L’inizio

L’inizio
Una città bombardata, deserta, assenza di ogni forma di vita, uno scenario dal sapore postatomico. Una giovane madre si aggira in solitudine con i suoi due bambini, una macchina è tutto ciò che le resta. Il giovane padre compare appena dopo, un essere in più a scaldare e proteggere una famiglia in giornate che sembrano srotolarsi lente. Niente nomi, tutto è azzerato, impersonale, universale. Ogni cosa è perduta rispetto al passato, ci si muove soltanto fra resti di vita personale e macerie di una comunità disgregata, come riassume emblematicamente l’immagine della biblioteca vuota e devastata.
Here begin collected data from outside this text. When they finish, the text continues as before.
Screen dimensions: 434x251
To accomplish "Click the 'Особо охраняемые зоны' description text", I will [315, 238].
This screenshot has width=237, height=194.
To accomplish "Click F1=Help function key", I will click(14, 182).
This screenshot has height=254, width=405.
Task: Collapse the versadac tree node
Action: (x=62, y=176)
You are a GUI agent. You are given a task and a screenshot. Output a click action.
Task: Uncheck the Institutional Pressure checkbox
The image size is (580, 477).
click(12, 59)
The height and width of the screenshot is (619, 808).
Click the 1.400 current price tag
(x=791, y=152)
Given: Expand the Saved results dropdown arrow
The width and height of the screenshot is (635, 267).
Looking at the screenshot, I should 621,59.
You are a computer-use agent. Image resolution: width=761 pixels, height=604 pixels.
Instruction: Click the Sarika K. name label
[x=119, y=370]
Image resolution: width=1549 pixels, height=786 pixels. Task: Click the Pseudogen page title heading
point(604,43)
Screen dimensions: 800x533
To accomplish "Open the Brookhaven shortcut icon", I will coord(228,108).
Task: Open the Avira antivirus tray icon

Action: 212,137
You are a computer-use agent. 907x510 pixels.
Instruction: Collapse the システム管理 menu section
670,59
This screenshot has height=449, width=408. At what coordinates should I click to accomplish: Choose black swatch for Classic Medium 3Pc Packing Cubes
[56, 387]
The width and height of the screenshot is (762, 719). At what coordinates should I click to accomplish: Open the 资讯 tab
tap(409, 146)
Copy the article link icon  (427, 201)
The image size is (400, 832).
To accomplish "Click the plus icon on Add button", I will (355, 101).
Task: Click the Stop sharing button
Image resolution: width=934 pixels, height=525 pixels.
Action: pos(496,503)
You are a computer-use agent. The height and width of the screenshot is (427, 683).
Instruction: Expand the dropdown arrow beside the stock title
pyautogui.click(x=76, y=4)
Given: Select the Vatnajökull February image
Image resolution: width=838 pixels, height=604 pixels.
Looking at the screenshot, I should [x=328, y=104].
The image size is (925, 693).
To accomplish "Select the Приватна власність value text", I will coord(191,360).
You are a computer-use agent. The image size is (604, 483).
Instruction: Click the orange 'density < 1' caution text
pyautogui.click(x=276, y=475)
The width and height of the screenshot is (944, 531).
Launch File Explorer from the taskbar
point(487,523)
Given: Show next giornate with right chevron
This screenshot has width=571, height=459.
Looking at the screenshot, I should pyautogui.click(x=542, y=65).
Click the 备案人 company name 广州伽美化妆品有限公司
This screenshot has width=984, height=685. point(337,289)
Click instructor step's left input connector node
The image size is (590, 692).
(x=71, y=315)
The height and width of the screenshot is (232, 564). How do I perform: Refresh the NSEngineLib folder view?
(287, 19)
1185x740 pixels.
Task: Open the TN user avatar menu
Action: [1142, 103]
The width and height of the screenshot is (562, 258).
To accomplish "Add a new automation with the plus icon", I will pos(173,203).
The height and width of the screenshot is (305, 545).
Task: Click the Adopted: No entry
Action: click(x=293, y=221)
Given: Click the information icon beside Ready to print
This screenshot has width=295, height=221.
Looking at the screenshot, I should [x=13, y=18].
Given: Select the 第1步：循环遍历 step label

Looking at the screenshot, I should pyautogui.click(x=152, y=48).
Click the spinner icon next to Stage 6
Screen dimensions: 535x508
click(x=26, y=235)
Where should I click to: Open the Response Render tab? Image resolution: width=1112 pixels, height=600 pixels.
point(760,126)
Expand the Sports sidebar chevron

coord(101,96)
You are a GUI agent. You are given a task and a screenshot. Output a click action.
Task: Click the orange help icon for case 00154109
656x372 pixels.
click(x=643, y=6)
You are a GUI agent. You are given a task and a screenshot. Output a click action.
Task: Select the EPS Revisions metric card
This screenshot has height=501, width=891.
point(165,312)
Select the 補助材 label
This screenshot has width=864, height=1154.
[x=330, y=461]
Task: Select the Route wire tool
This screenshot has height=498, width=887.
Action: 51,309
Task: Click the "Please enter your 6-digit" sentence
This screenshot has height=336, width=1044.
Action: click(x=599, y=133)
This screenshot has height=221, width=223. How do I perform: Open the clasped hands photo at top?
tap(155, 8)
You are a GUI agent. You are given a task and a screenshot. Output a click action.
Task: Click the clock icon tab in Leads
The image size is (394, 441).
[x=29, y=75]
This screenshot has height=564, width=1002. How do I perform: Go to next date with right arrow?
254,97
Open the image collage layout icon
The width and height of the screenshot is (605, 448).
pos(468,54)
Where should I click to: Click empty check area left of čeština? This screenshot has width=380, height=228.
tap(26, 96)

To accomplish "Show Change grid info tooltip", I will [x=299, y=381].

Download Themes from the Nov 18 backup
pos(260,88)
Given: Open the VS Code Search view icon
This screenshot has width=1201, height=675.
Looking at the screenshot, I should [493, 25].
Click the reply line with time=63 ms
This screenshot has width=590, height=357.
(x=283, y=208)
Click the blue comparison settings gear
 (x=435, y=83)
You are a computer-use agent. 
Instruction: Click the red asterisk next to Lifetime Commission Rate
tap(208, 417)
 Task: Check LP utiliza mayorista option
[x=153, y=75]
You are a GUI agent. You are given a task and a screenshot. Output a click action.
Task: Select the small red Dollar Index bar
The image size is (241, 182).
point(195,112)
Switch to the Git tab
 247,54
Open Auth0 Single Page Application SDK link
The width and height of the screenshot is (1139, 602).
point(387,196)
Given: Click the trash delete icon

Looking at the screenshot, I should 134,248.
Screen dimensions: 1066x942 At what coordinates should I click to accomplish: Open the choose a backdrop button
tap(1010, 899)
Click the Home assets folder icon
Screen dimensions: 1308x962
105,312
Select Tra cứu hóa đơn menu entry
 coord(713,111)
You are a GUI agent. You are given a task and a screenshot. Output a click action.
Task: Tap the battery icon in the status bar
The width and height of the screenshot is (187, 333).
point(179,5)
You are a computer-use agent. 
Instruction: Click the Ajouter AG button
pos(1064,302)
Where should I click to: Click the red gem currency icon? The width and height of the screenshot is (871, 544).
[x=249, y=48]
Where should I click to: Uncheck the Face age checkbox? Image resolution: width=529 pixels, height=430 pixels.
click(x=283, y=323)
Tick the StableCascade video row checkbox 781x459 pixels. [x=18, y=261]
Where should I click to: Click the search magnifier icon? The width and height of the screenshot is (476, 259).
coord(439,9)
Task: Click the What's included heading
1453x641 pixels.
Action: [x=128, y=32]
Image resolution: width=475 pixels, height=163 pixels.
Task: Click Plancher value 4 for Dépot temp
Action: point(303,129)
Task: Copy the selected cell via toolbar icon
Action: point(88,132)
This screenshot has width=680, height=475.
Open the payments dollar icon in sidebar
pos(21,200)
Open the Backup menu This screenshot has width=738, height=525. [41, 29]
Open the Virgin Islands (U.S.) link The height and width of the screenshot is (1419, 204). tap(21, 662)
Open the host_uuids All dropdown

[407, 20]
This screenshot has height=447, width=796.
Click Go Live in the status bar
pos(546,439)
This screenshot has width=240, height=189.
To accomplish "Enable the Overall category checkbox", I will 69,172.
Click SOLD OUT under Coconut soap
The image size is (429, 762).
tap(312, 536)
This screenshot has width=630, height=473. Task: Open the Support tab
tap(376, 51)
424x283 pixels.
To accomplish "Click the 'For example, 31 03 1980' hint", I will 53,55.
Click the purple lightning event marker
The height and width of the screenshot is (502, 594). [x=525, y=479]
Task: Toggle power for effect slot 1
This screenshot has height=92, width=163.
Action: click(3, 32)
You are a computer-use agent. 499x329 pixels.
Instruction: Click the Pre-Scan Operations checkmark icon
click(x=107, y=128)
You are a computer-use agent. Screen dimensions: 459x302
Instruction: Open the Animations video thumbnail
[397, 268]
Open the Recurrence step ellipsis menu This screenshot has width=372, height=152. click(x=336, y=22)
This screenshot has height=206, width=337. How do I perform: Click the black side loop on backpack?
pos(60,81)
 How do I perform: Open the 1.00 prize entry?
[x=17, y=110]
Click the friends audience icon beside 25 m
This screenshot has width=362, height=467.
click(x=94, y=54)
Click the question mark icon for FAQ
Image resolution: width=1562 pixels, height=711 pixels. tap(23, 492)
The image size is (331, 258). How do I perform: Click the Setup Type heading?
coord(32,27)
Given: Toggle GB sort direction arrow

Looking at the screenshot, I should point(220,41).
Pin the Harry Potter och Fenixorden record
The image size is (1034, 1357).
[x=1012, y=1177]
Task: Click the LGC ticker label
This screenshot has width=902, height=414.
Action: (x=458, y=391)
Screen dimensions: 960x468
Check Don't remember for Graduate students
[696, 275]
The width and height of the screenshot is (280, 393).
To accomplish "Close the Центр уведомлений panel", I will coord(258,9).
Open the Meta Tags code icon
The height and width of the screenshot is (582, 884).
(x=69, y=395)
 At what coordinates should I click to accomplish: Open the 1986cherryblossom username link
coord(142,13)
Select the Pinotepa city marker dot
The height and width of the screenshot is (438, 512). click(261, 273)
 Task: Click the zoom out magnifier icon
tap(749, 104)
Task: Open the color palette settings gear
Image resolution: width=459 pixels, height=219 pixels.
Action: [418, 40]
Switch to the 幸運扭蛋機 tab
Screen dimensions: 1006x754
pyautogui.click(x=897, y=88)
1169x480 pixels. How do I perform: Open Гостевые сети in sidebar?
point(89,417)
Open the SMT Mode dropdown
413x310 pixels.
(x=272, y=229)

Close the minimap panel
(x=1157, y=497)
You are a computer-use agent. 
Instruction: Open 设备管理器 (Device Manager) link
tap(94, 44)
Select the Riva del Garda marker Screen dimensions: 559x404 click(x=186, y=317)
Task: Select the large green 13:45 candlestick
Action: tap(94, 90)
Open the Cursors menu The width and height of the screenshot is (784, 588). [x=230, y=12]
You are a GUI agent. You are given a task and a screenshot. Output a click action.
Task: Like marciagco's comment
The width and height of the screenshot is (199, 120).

Un po’ alla volta si materializzano tuttavia nuove presenze umane, bambini, anziani; iniziano i giochi, i contatti, le risate, si comincia a esplorare un territorio emotivo inatteso, sconosciuto e al tempo familiare. Timidamente, accesa dai sorrisi, una normalità nuova inizia a premere e dare vita e rinascita anche nello strazio. 
Una vena malinconica pervade tutto il libro, libro atipico narrato da Paula Carballeira e pubblicato dall’editrice spagnola Kalandraka. Il disegno di Sonja Danowski, con i suoi tratti al tempo iperrealisti e quasi spirituali, ne dipinge un’ambientazione che sembra sospesa, atemporale, quasi a voler trasmettere che oltre al resto la guerra porta via con sé tutti i riferimenti consueti e familiari per ciascuno di noi. Anche la colorazione quasi monocroma e spenta delle tavole ci comunica questa sensazione di realtà stravolta, di assenza di vita. L’atmosfera è quasi onirica. La guerra strappa via la normalità, crea una frattura tra un prima, tra ciò che era e poteva divenire, e ciò che non sarà più. La perdita di tutto ciò che compone la vita di un essere umano può però facilitare un ribaltamento prospettico sulla realtà: nulla è più come appare e anche la perdita può rivelarsi ricchezza. Non possedere più nulla consente, per esempio, di poter muoversi e viaggiare in libertà assoluta, avere freddo porta ad avvicinarsi e dormire accostati l’un l’altro, non avere vestiti permette stare sdraiati al sole fino a che gli abiti lavati non siano asciutti. Ciò che sembra scontato non è detto che lo sia per sempre. E per questa ragione bisognerebbe forse ridefinire i valori, capire il senso di tutto, ridare voce a ciò che si è rispetto a ciò che si possiede. La guerra infatti non arriva a portare via quello che di più importante è racchiuso dentro ciascuno di noi. Un sorriso inizia prima o poi a sbocciare come un fiore anche nella desolazione. Prima solitario poi via via contagioso fra i bambini, perché è da lì che sempre si riparte, un nuovo inizio. La vita supera e travolge tutto, una rinascita ci può essere sempre e dovunque. Forse basta un sorriso.